Pour ce qui est de « la religion des autres, ça me fait peur », Van Kévin fronce les sourcils et se lance : « Non, ça ne me fait pas peur, parce que chacun sa religion. On ne peut avoir peur parce que c’est pas méchant. Pourquoi on aurait peur ? » Marine se tait, pourquoi les reprendre, les messages sont passés. Groupe suivant : « Moi, je n’ai pas le droit de parler des autres religions que la mienne ». Oscar, toujours aussi sérieux derrière ses lunettes secoue la tête et prend la question, à son habitude, par un angle surprenant : « Non, parce que ça voudrait dire qu’on ne peut pas changer de religion, qu’on ne pourrait pas devenir athée si on est chrétien, ou musulman si on est athée ». Et voilà, le principe de liberté de conscience clairement acquis. Marine est fière.
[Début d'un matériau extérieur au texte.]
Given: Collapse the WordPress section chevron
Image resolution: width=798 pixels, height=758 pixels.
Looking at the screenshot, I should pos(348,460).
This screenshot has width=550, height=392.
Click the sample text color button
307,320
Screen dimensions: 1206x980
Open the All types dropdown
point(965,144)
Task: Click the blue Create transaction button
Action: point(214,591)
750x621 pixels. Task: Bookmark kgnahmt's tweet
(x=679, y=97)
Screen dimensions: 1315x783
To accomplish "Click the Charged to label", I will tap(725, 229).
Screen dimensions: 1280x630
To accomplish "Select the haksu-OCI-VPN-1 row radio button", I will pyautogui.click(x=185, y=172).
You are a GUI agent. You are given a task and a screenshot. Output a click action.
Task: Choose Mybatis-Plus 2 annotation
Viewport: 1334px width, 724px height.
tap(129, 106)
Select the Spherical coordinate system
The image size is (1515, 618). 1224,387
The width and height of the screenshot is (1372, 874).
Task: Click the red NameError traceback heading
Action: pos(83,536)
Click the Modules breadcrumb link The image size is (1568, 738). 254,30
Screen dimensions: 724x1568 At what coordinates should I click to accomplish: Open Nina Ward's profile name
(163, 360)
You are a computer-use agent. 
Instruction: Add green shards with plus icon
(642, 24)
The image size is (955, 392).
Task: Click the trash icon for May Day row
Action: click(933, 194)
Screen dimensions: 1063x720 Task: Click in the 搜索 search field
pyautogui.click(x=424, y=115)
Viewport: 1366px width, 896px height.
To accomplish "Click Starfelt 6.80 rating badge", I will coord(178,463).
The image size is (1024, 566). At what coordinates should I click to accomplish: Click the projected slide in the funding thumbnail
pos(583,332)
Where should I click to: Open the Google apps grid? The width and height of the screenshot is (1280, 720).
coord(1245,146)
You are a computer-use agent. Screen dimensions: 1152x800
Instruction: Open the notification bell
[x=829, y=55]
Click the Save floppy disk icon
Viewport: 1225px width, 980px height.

« On arrive à l’avant dernier groupe : il faut absolument que tout le monde soit de la même religion ». Lucas est debout, mais silencieux, même s’il ne semble pas d’accord du tout. Marine lui demande de s’asseoir avant de passer la parole à Jerricah et Séréna « On n’est pas d’accord. Il existe les musulmans, les chrétiens, les juifs » « et les athées » ajoute bruyamment Marwan ; plus besoin de Marine pour animer. « Et les catholiques » murmure Jonathan sur le côté – ah, peut-être certains points seront à reprendre, mais elle laisse passer. Elles poursuivent : « On a le droit d’avoir notre religion, personne ne décide notre religion ». Si la grammaire est à revoir, le fond y est… « Dernière question, peut-être un peu compliquée… La laïcité, c’est juste pour l’école ? ». Jonathan se lance : « non, parce que les écoles laïques, y en a beaucoup ». Marine cherche à pousser un peu la réflexion, demandant si la laïcité se retrouve uniquement à l’école. « Ben aussi, dans les centres, dans les colonies ». Bien vu, elle cherche néanmoins à les sortir de leur environnement proche : « Et dans la rue, on la retrouve ? ». Marwan saute sur l’occasion :« Oui, oui, elle est partout. ». Dernier rappel avant la surprise pour évoquer encore liberté de conscience, liberté de culte, et séparation des Eglises et de l’Etat.
« Il me semble que vous avez mérité votre surprise… Allez, piochez un bonbon dans le sac » « Ils sont à la gélatine ? » On revient toujours à nos questions : « Non, pas de gélatine, aucun risque qu’il y ait du porc. Servez-vous. Et attention aux appareils, ça colle ! ».